Pensé primero en Marthe Robin, la hija de unos campesinos franceses, que vivió en los primeros ochenta años del siglo pasado. A los veintiún años, sufrió una enfermedad que hasta la muerte la tuvo inmovilizada en su cama; sin embargo, recibió la visita de miles y miles de personas a las que daba consejo, consuelo, aliento y desde allí impulsó los foyers de la charité, casas de retiro, de meditación y de encuentro repartidos por todo el mundo.
Al final, me decidí por la figura de Jean Vanier, fallecido hace justamente tres años. Canadiense, hijo de un diplomático y militar condecorado, pasó su infancia entre Inglaterra, Canadá y Francia. Ingresó en la marina inglesa. A los 22 años la abandonó y dedicó los diez años siguientes al estudio de la filosofía y la teología. De esos diez años, compartió seis en una comunidad cristiana, vivió en La Trapa y en Fátima; obtuvo el doctorado en teología y comenzó a dar clases en el Colegio Saint Michel, de la Universidad de Toronto.
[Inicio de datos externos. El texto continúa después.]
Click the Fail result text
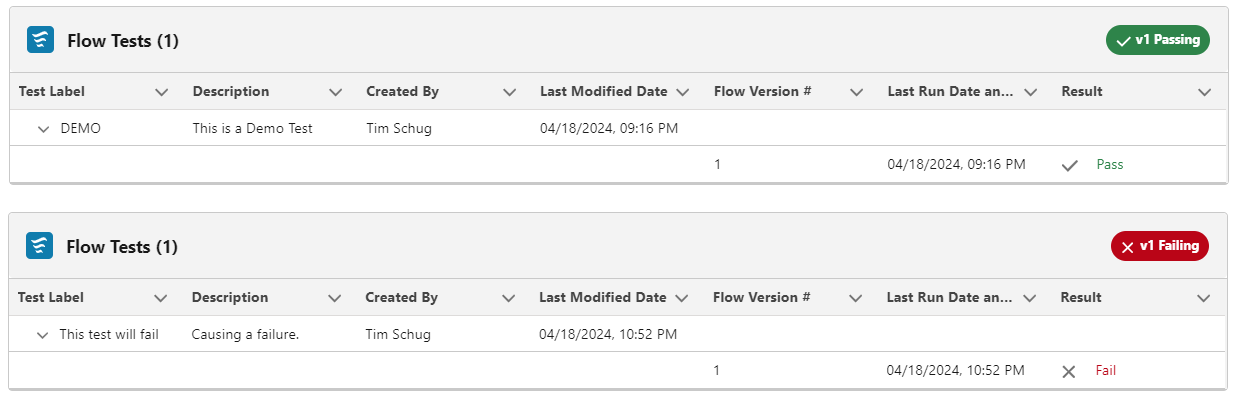 [x=1106, y=370]
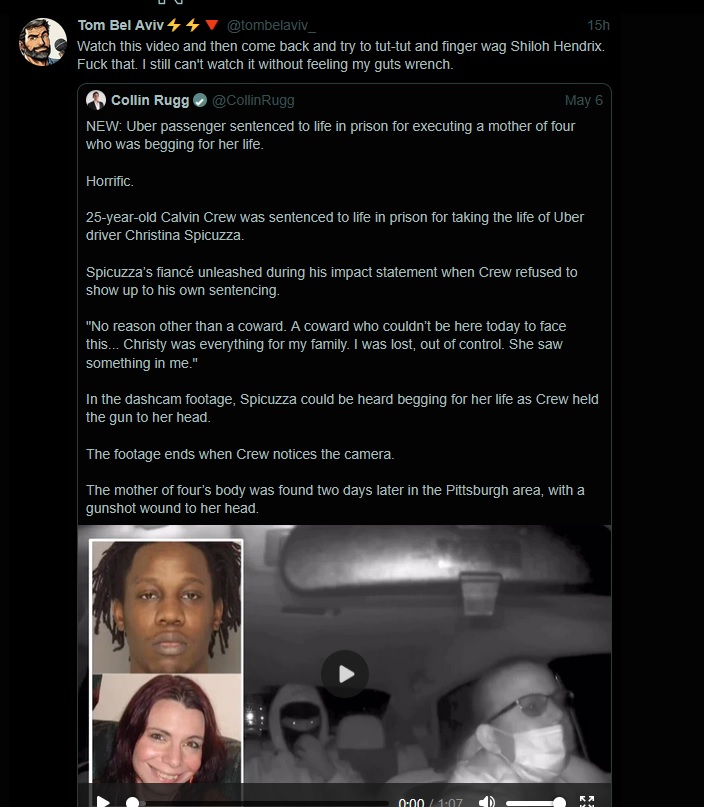Viewport: 704px width, 807px height.
Task: Open the @CollinRugg handle link
Action: pyautogui.click(x=253, y=100)
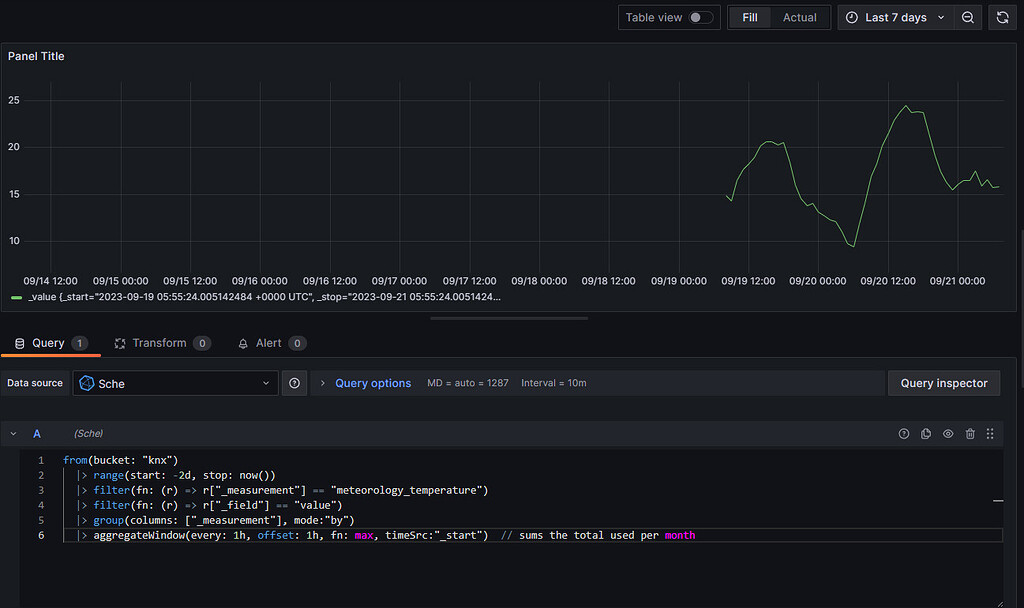Viewport: 1024px width, 608px height.
Task: Click the clock icon in the time picker
Action: 851,17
En 1963, estando en París visitó una casa en la que se acogía a una treintena de hombres disminuidos psíquicos. Este encuentro decidió su destino. Al año siguiente, compró una vieja casa en ruinas en un pueblo cercano a París, la rehabilitó y la inauguró bautizándola con el nombre de El Arca. Se trasladó allí y comenzó a vivir con dos adultos sin hogar aquejados de una enfermedad mental, en la primera de las comunidades de El Arca. Actualmente, hay más de 130, en las que conviven personas sanas con disminuidos mentales. “Amar a alguien es mostrarle su belleza, su valor y su importancia”, decía Jean Vanier. Era el resumen de su pensamiento y de su actividad.
Constituidas en federación, en 1981 Vanier dejó de gestionar las comunidades y vivió hasta su muerte en uno de los hogares, dedicando tiempo también a visitar y animar a las comunidades de El Arca en varios países.
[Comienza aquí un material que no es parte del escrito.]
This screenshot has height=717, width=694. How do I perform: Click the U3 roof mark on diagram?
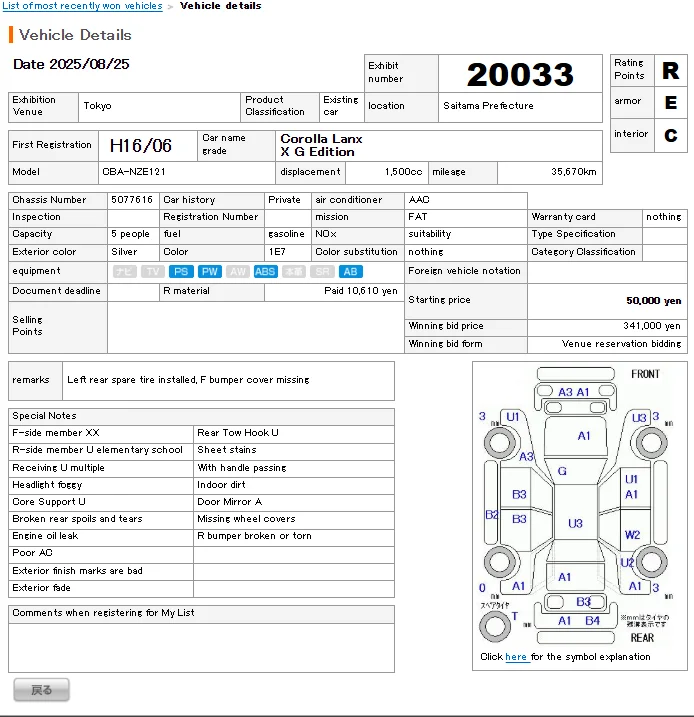575,523
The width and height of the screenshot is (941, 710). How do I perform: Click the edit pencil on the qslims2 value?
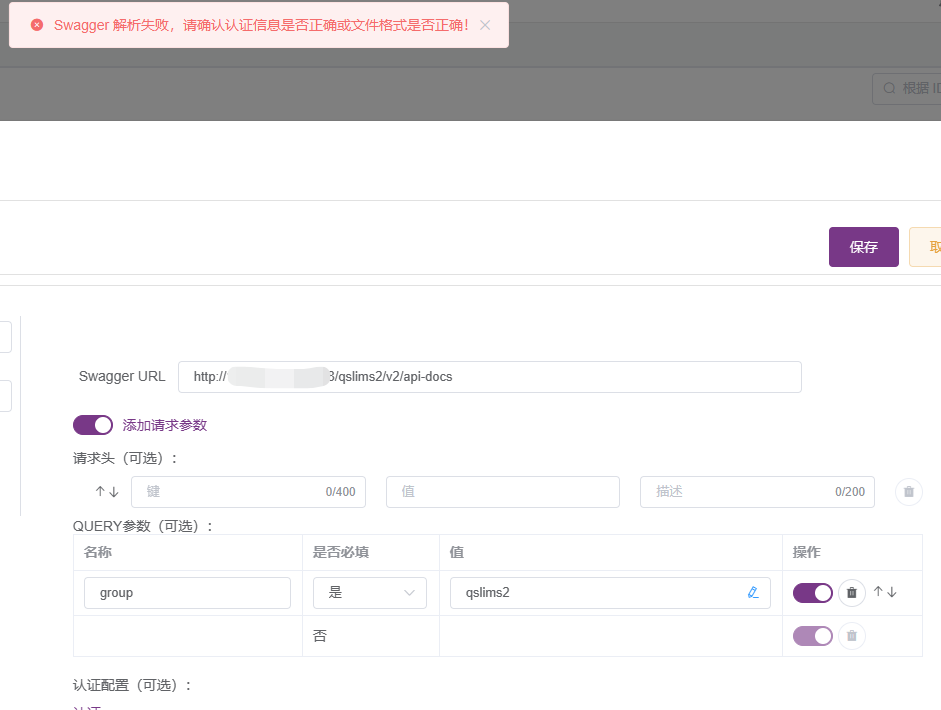coord(753,592)
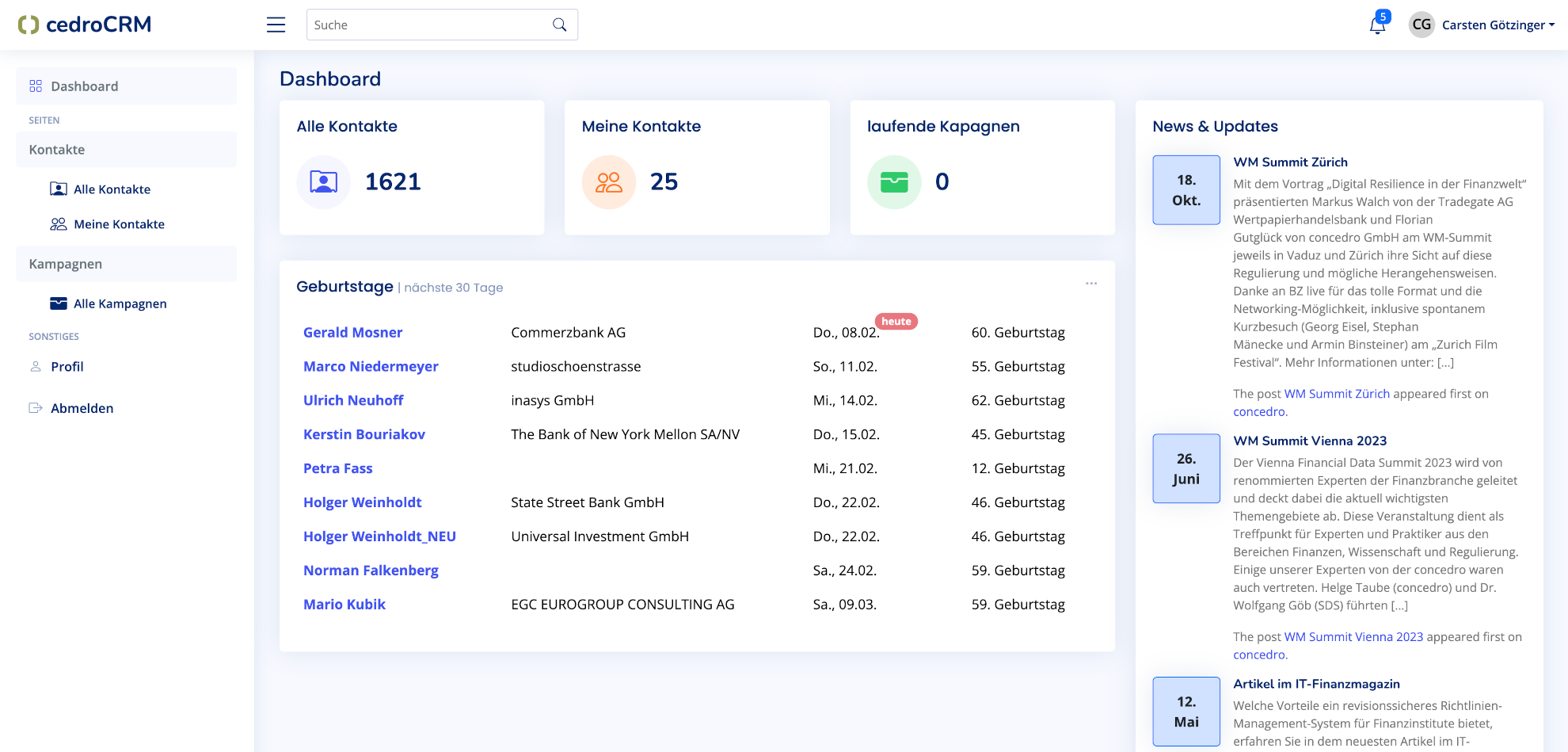
Task: Click the Suche search field
Action: click(428, 25)
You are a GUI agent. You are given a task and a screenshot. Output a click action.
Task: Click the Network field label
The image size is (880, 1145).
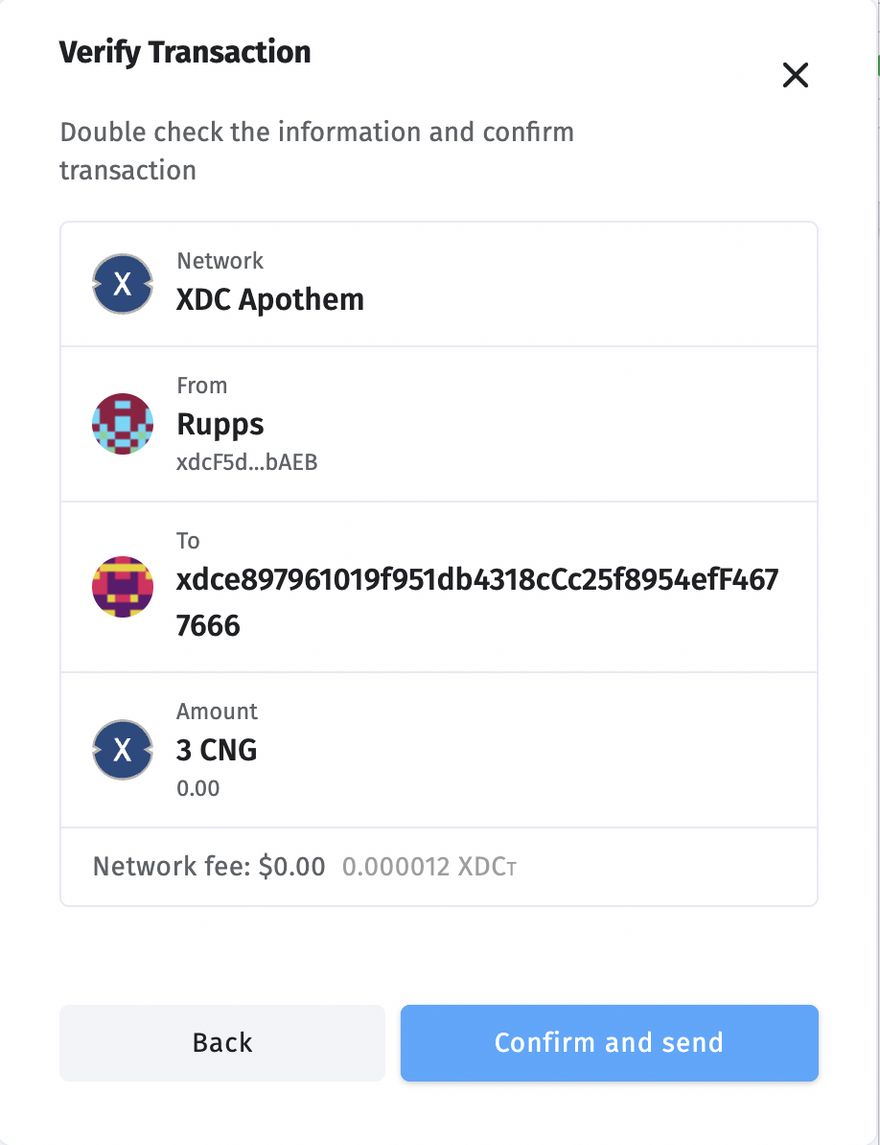(220, 261)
Hasta aquí había llegado con el relato de su vida cuando descubro que, en 2020, en el periódico La Croix se ha publicado el resultado de una investigación según la cual, en los años 70, Jean Vanier había abusado sexualmente de seis mujeres (adultas, no deficientes mentales) en el marco de su acompañamiento espiritual.
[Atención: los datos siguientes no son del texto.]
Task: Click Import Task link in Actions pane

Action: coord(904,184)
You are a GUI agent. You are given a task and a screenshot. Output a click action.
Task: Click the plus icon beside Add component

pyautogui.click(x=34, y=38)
No es necesario que explique mi disgusto, mi desazón. El “santo vivo” canadiense resultaba tener los pies de barro. Pensé en archivar mi artículo pero opté por no hacerlo, siguiendo el camino de El Arca que hizo pública su investigación enfrentando el posible desprestigio de la institución.
¿La obra de su vida quedará borrada por sus desviaciones sexuales? Los obispos canadienses dijeron al conocer el caso: “la imagen de Vanier ha quedado empañada para siempre, aunque la obra que puso en marcha guarda su pertinencia y nuestro aprecio”.
Sabemos que somos vasijas de barro, pero en este tiempo reciente hemos aprendido algo sobre los abusos: los delitos son delitos y la protección de las víctimas exige denunciarlos. Y, como explica Paula Merelo en Adultos vulnerados en la Iglesia en las páginas de Alandar, la reverencia hacia figuras de autoridad espiritual puede facilitar los abusos y su posterior ocultamiento.